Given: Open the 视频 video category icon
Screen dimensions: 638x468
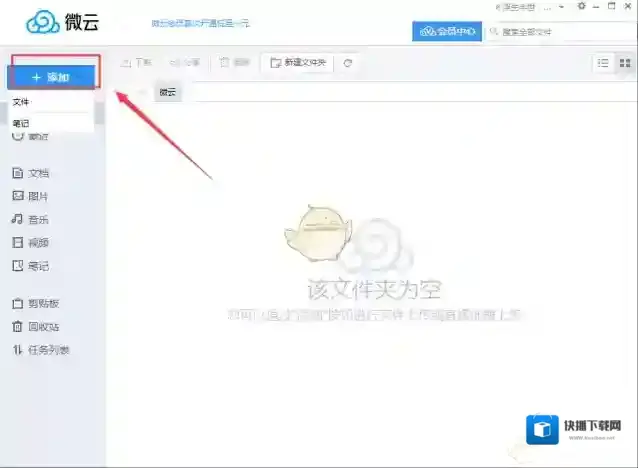Looking at the screenshot, I should pos(17,242).
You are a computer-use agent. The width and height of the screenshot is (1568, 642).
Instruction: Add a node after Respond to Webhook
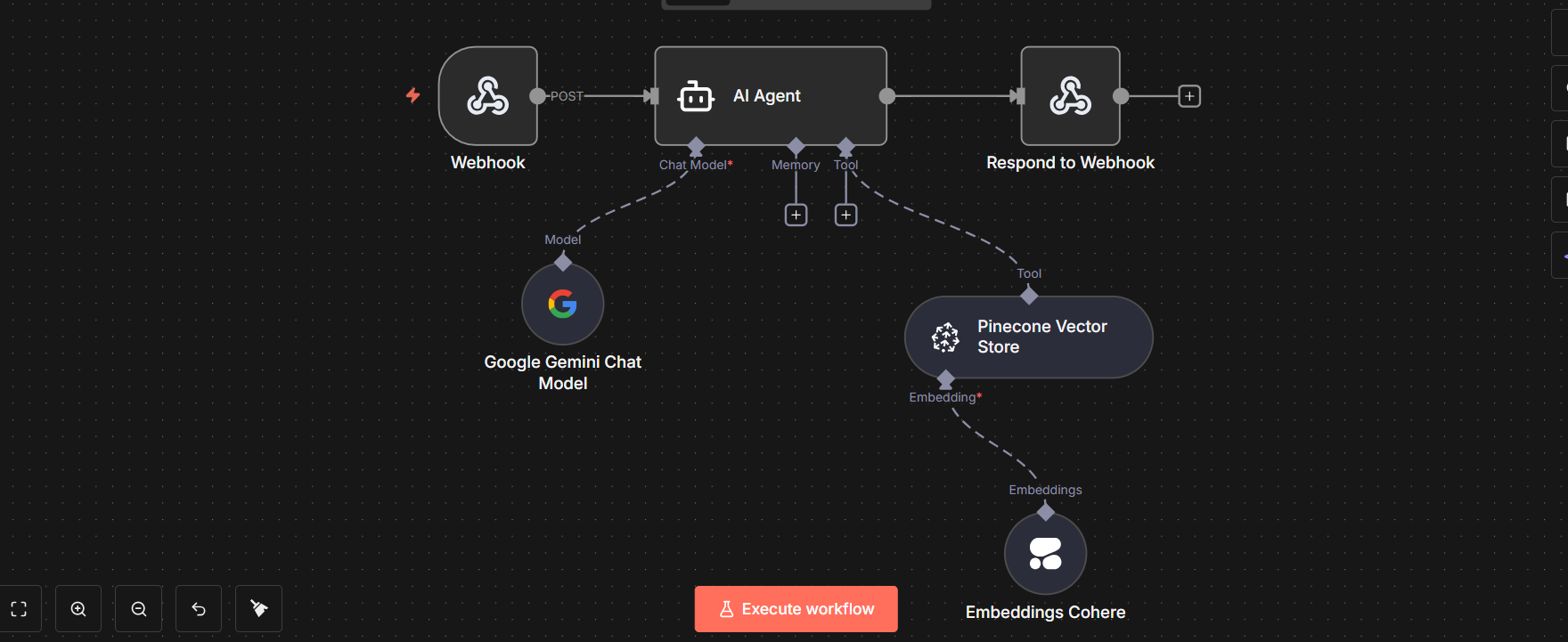click(1188, 96)
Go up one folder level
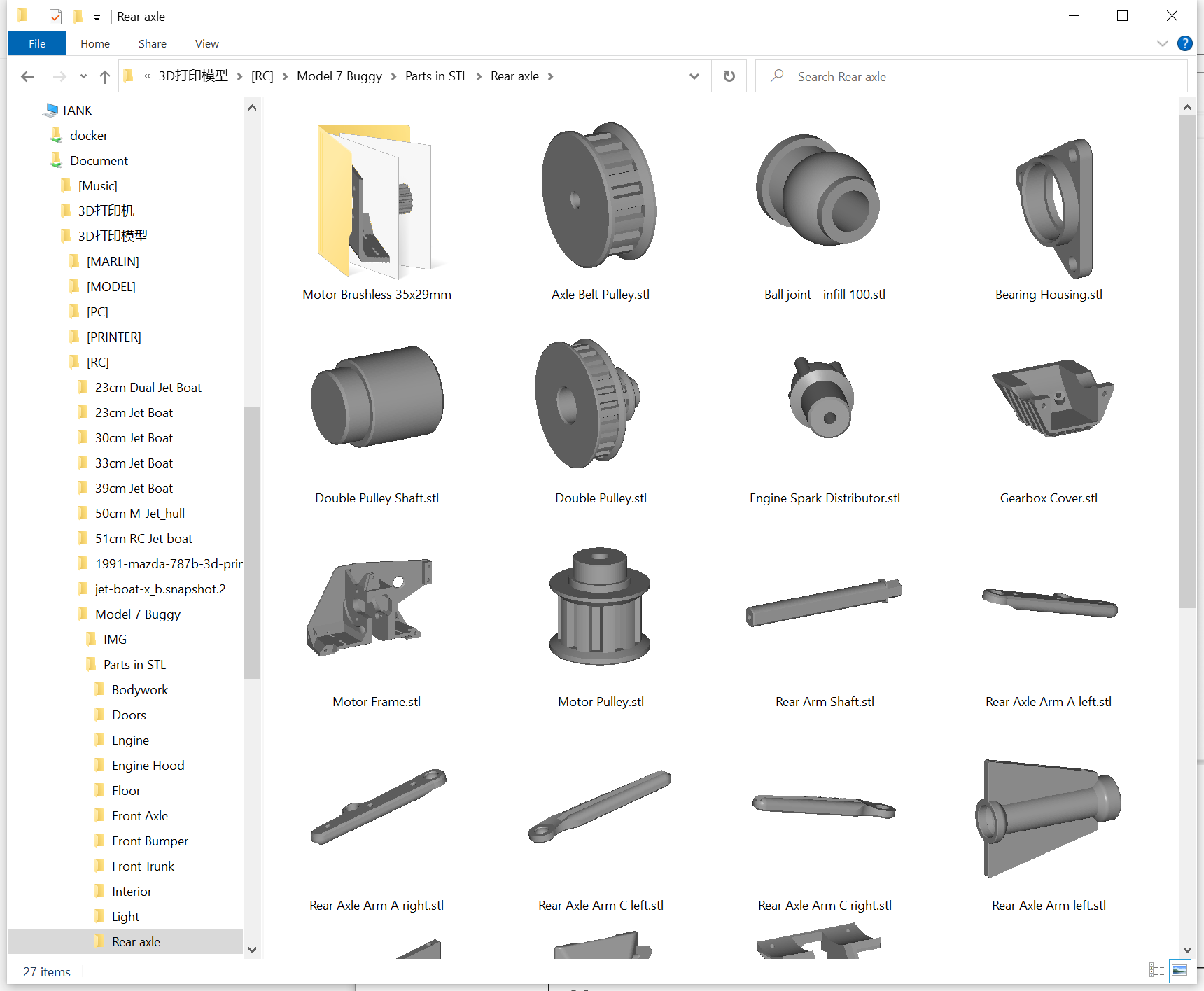 pos(105,77)
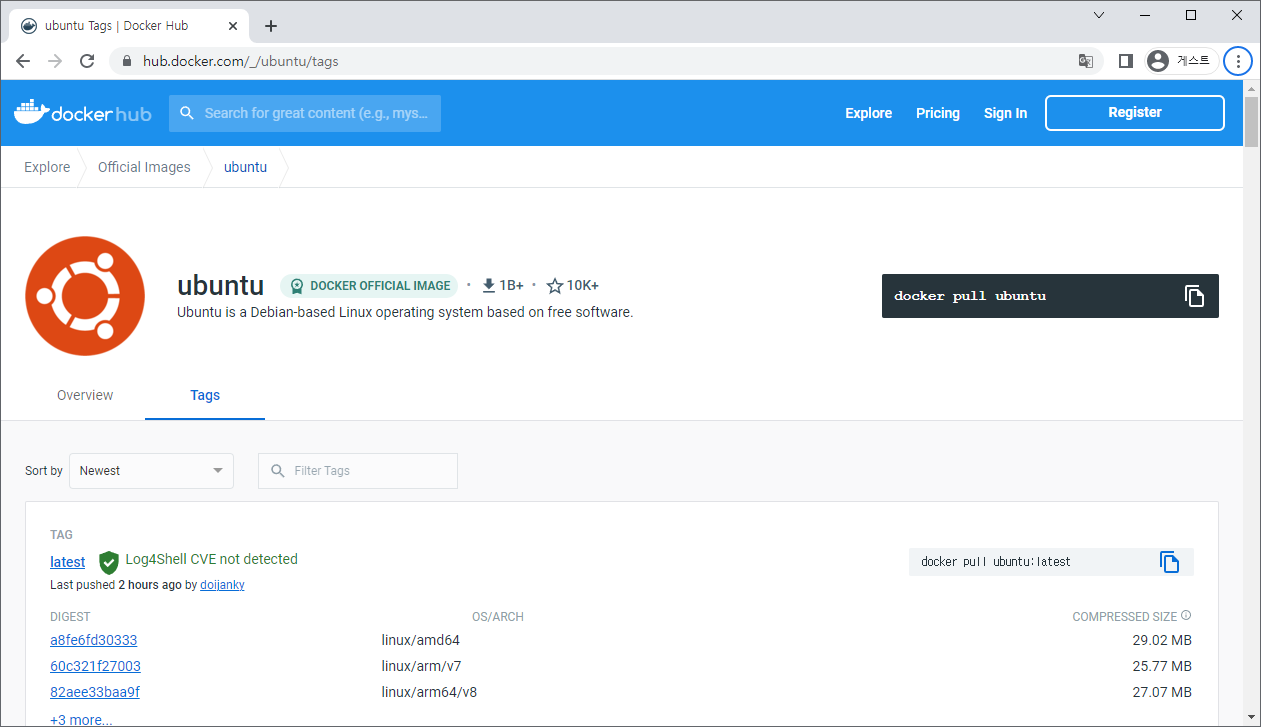Click the Ubuntu orange logo image
The image size is (1261, 727).
coord(85,296)
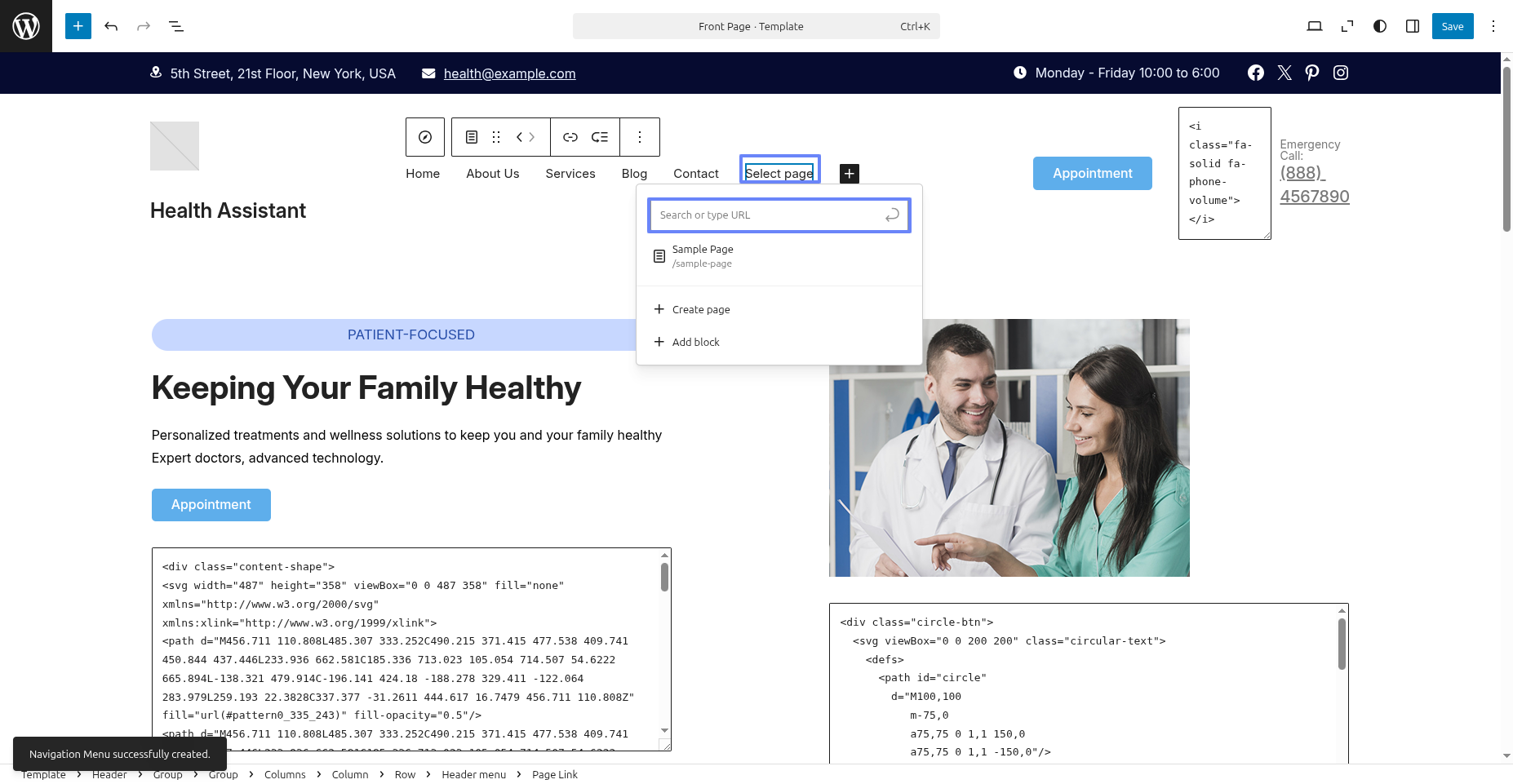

☆ ☆ ☆ ☆ ☆ ☆ ☆

- _TASK INSTRUCTIONS_
Every record gets retyped exactly; no picture goes into the copy.

- _ANSWER FOR THE TASK_
Given: Open the 视频 video category icon
Screen dimensions: 638x468
Looking at the screenshot, I should pos(17,242).
You are a computer-use agent. The width and height of the screenshot is (1568, 642).
Instruction: Add a node after Respond to Webhook
click(1188, 96)
Go up one folder level
 pos(105,77)
Click the Ubuntu orange logo image
The image size is (1261, 727).
coord(85,296)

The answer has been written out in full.